→ **STATED EXERCISE**
Return the following lines verbatim, changing nothing in any of them.
** Begin RECORD EXTRACTS **
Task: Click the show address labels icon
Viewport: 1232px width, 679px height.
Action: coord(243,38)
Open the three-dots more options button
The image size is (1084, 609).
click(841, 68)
** End RECORD EXTRACTS **
→ **WRITTEN SOLUTION**
Task: Click the show address labels icon
Viewport: 1232px width, 679px height.
Action: coord(243,38)
Open the three-dots more options button
The image size is (1084, 609).
click(841, 68)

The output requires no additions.